The researcher proposes that higher GDP will result in higher life expectancy. The null hypthesis however is that there is no correlation between GDP and LE.
mean(Exp)
## [1] 63
mean(GDP)
## [1] 10791.5
sd(Exp)
## [1] 14.14214
sd(GDP)
## [1] 9552.486
boxplot(GDP)
The standard deviation for GDP is rather high and a box plot shows that the data is rather positively skewed. As the data does not seem normally distributed, we will use a non-parametric correlation test to check the GDP and LE.

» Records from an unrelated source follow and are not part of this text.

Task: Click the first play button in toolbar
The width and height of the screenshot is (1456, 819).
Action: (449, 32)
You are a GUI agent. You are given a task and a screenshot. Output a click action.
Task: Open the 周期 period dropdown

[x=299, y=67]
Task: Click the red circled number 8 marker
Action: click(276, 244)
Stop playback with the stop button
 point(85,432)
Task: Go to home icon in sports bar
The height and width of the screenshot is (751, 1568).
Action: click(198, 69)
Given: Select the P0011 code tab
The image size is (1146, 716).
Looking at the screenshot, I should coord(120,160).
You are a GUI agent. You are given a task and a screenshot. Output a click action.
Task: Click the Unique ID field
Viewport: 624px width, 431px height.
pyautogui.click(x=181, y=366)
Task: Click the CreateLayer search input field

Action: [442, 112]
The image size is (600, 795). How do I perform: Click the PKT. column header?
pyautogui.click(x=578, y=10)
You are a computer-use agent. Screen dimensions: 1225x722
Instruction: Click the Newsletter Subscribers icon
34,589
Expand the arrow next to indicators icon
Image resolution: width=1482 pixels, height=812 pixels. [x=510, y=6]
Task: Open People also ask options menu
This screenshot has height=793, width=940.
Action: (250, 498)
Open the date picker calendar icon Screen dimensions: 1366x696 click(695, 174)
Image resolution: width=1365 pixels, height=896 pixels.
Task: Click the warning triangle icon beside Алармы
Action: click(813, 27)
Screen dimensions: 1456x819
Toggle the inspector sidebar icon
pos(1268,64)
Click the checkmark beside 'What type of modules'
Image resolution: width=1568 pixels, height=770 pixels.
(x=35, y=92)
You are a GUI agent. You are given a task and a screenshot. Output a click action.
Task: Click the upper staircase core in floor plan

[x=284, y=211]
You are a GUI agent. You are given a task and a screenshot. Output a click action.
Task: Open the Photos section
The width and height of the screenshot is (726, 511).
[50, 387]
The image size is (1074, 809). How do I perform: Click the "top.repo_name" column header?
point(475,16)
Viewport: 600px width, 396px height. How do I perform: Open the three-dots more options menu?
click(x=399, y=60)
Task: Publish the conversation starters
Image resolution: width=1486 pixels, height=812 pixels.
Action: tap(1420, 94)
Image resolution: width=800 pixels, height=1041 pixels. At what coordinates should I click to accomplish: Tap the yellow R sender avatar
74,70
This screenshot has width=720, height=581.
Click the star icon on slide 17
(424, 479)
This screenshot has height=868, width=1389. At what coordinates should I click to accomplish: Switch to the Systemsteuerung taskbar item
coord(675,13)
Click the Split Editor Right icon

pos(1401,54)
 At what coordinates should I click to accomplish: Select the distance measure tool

cor.test(Exp, GDP, method = c("spearman"))
##
## Spearman's rank correlation rho
##
## data: Exp and GDP
## S = 10, p-value < 2.2e-16
## alternative hypothesis: true rho is not equal to 0
## sample estimates:
## rho
## 0.9393939
The Spearman’s rank correlation rho (S(18)=0.94) shows a high positive correlation and is highly significant (p<.0001). Therefore, we reject the null hypothesis and accept the alternative hypothesis, that GDP and LE are positively correlated and an increase in one variable results in the increase of the other variable.
The current paper took a look at a set of data which shows the life expectancy, population, and GDP for all countries throughout 1952-2007. For the purposes of this report, the researcher chose to compare life expectancy and GDP among 5 continents in the years 1952 and 2007. A pearson’s correlation showed a positive correlation between the two independant variables (IV), however when looking at GDP, there seemed to be unequal distribution among the values. Therefore, the reseacher used a non-parametric correlation test to compare the two IV’s again. A Spearman’s rank correlation test showed a statistically significant positive correlation among the two variables. The researcher rejects the null hypothesis and accepts the alternative hypothesis that there is a significant relation between GDP and life expectancy.